(To do) Reproduce the rows between the lines holding "Click the Daily Dashboard heading" and "Action: pos(388,136)", inclusive, with every line kept, and offset each coordinate in the answers by adding 29 to it.

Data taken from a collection
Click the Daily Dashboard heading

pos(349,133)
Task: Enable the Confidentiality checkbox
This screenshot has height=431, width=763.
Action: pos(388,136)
---
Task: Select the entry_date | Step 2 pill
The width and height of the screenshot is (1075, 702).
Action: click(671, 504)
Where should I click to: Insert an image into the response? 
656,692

(Written answer)
Click the Daily Dashboard heading

pos(378,162)
Task: Enable the Confidentiality checkbox
This screenshot has height=431, width=763.
Action: pos(417,165)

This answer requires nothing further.